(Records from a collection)
= = = =
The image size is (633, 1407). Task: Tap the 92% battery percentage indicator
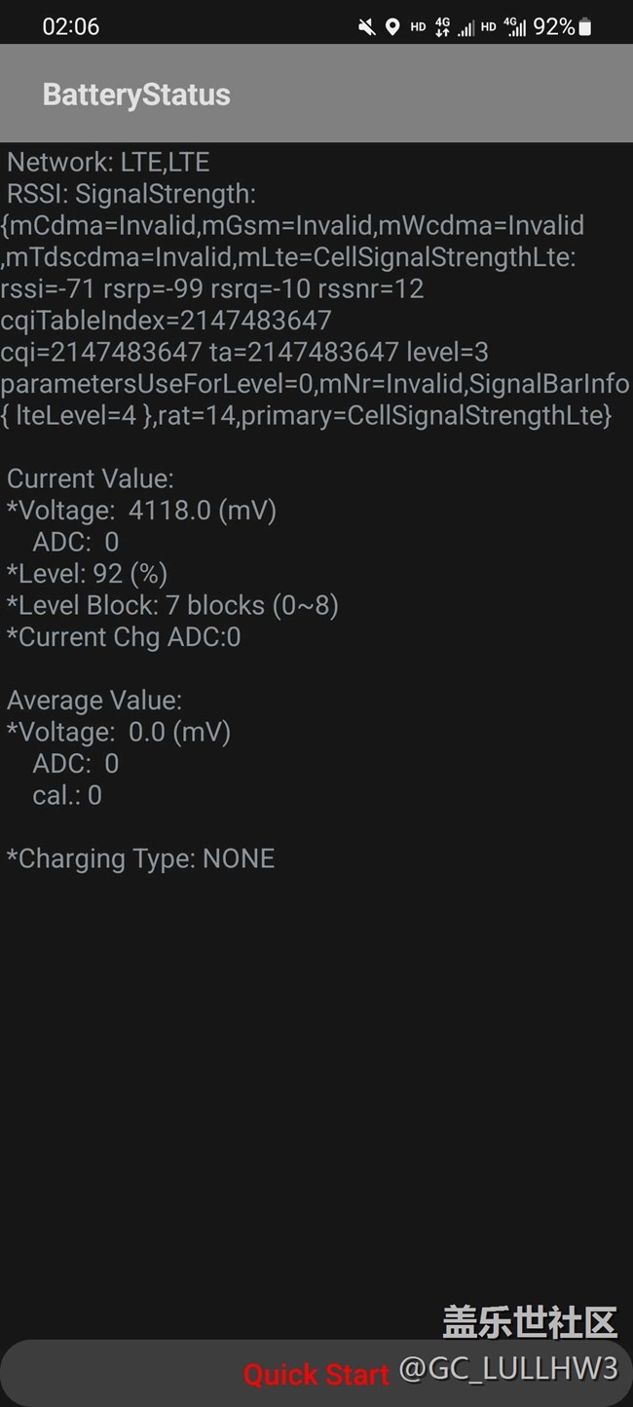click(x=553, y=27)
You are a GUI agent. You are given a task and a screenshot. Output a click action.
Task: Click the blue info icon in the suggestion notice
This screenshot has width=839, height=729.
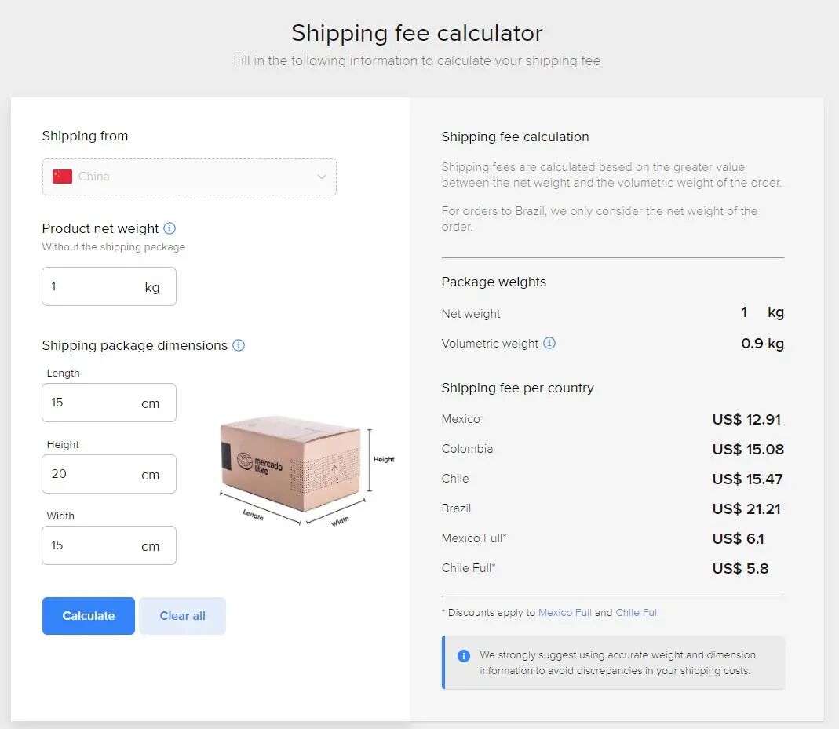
= = = =
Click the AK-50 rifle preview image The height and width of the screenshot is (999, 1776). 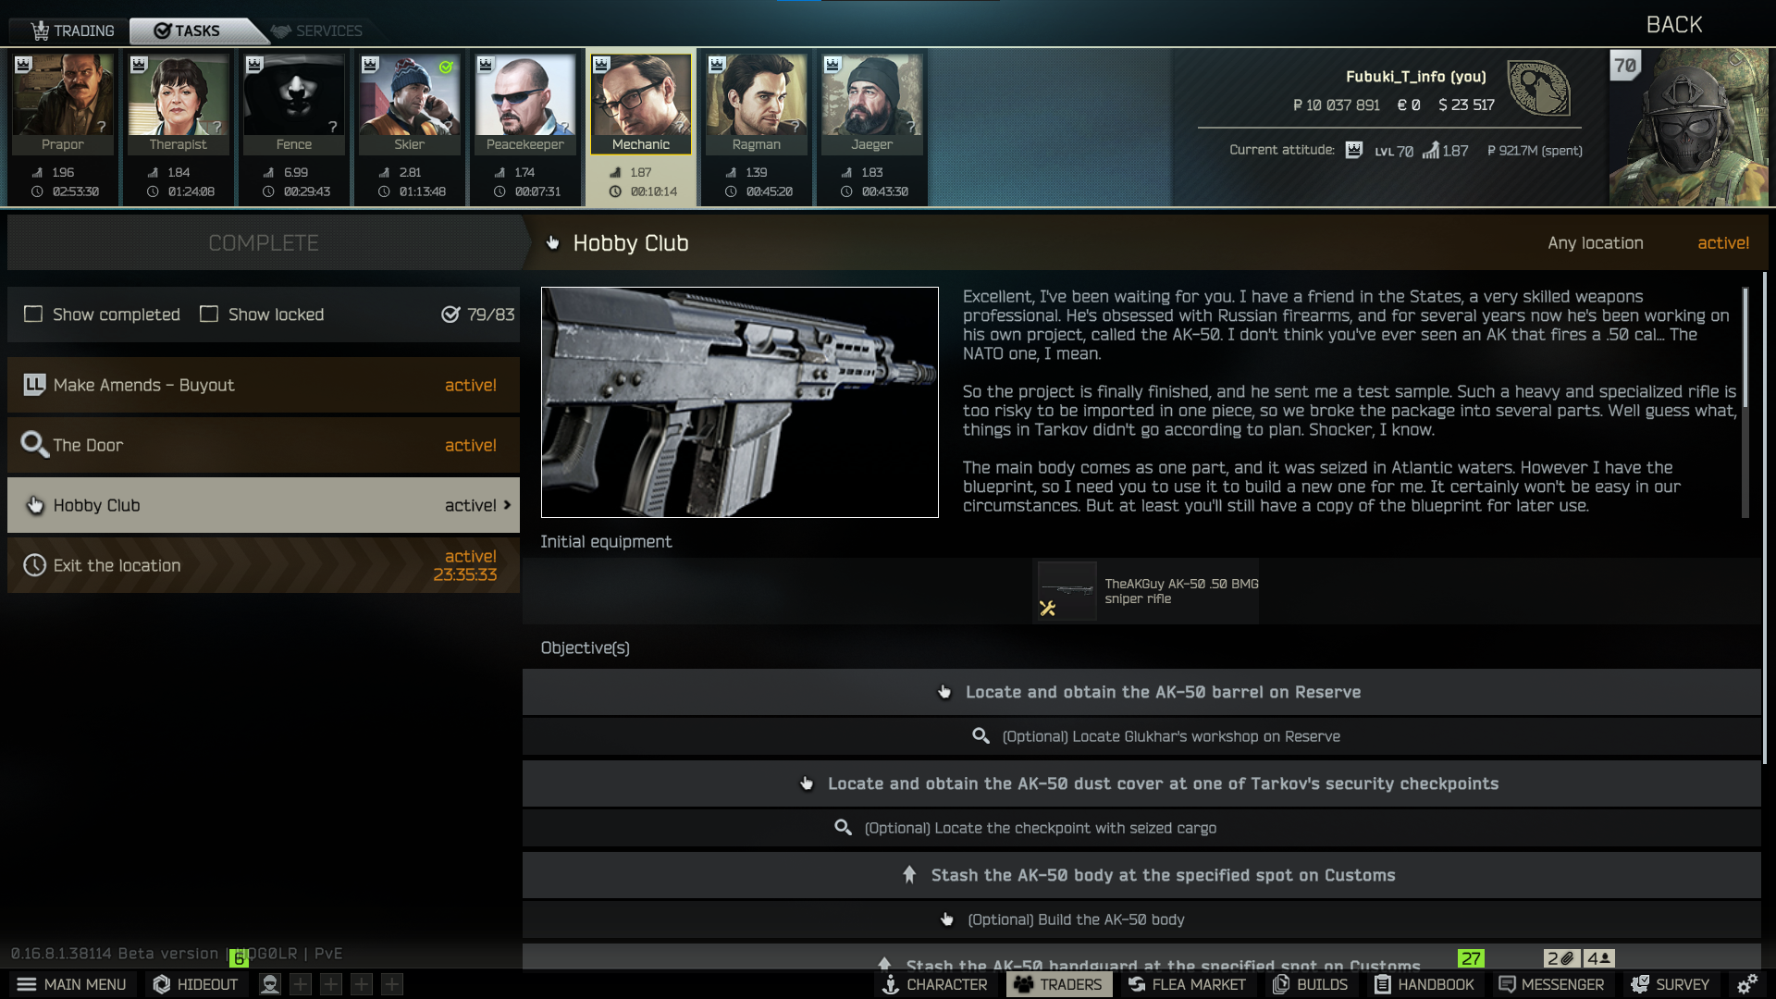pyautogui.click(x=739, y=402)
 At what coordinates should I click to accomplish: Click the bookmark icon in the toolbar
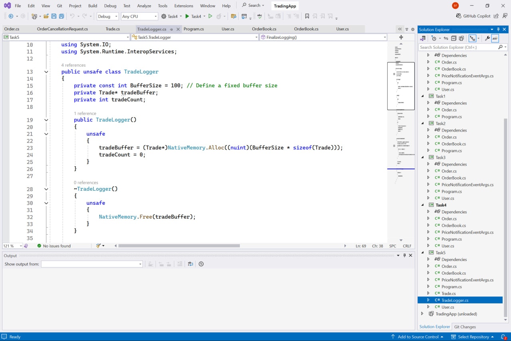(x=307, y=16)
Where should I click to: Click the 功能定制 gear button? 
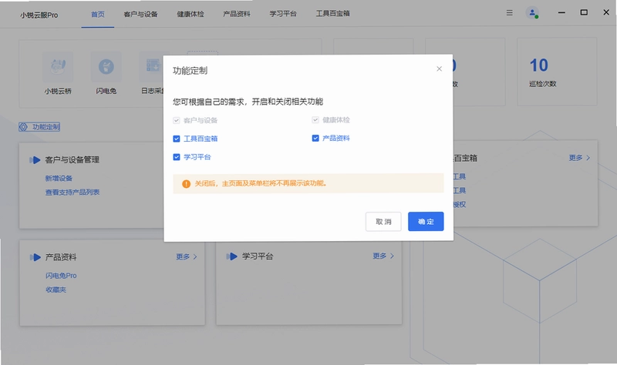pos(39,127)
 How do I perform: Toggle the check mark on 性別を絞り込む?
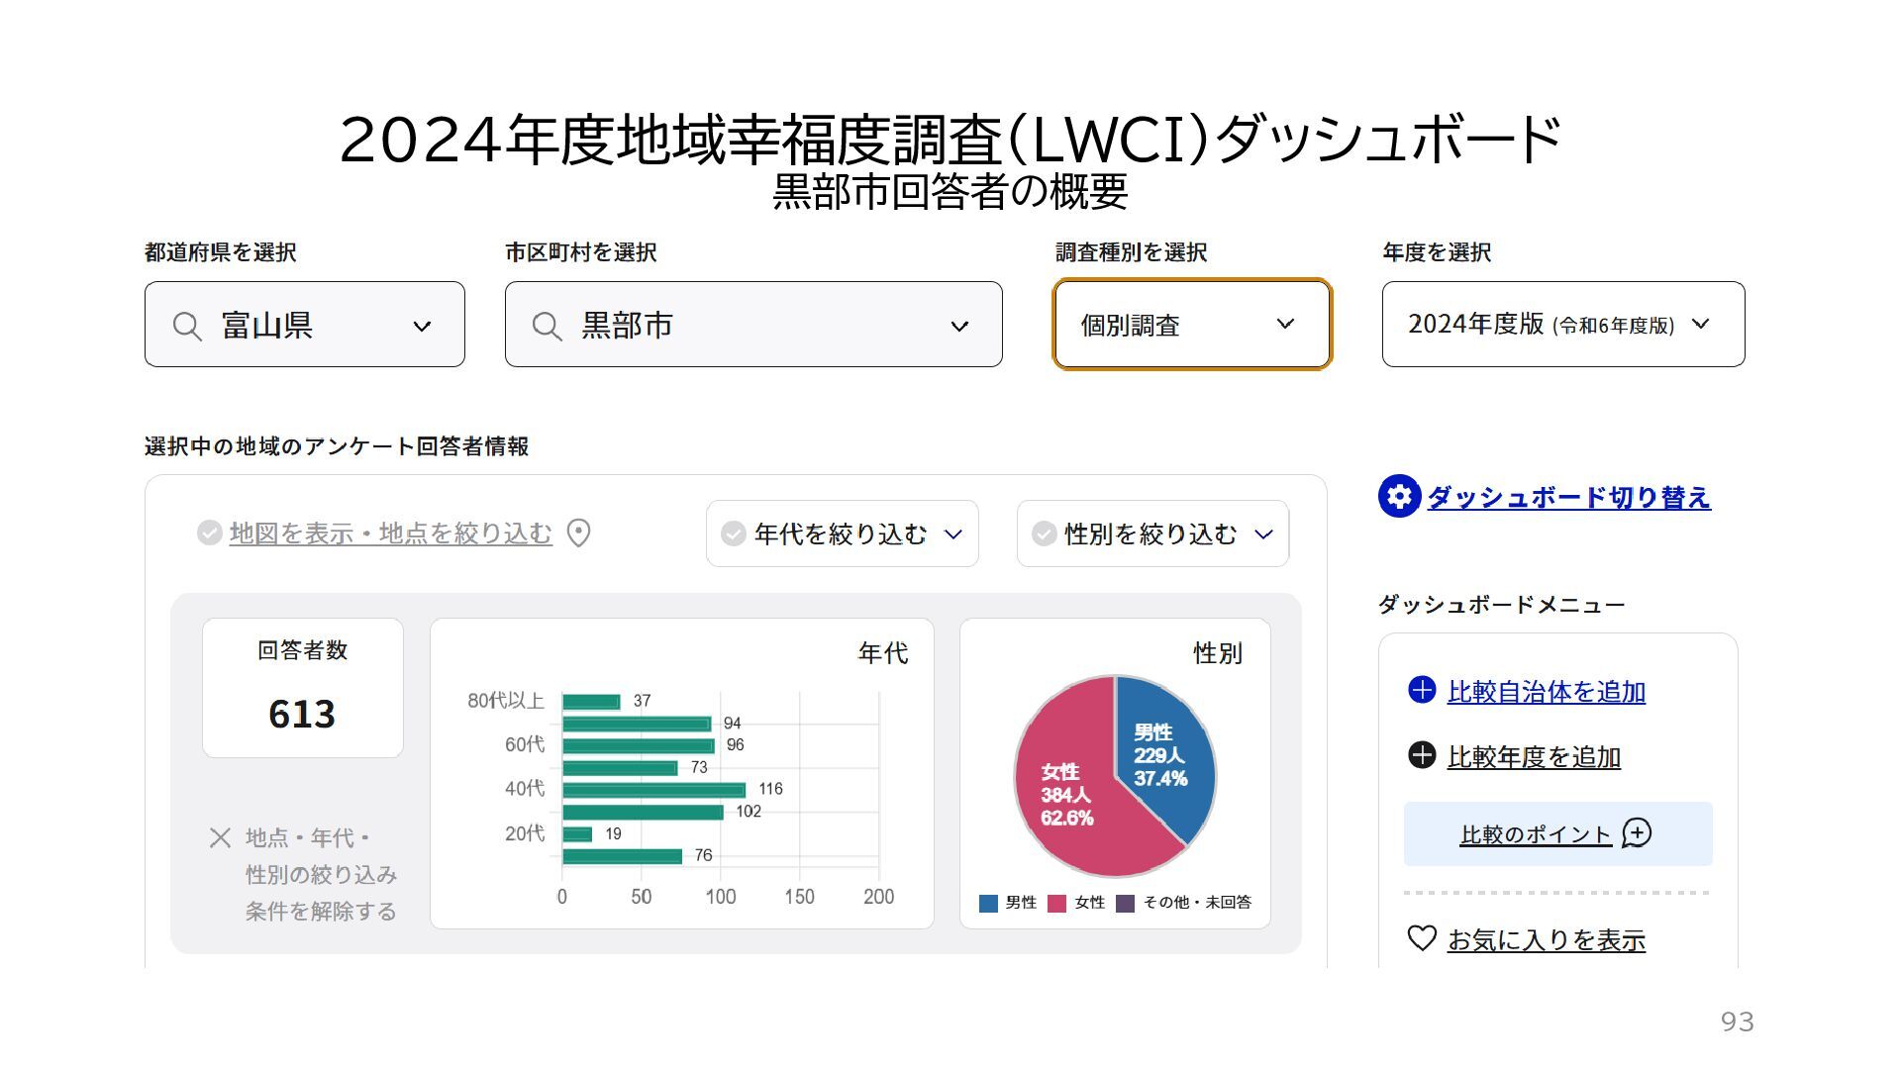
= = = =
Nothing except the lines from the one containing "At what coordinates" through the one containing "How do I perform: Toggle" should appear in the answer, exactly as above and without pictures.

■ Task answer:
 At what coordinates should I click to accomplish: Click the bookmark icon in the toolbar
(x=307, y=16)
Where should I click to: Click the 功能定制 gear button? 
pos(39,127)
 How do I perform: Toggle the check mark on 性別を絞り込む?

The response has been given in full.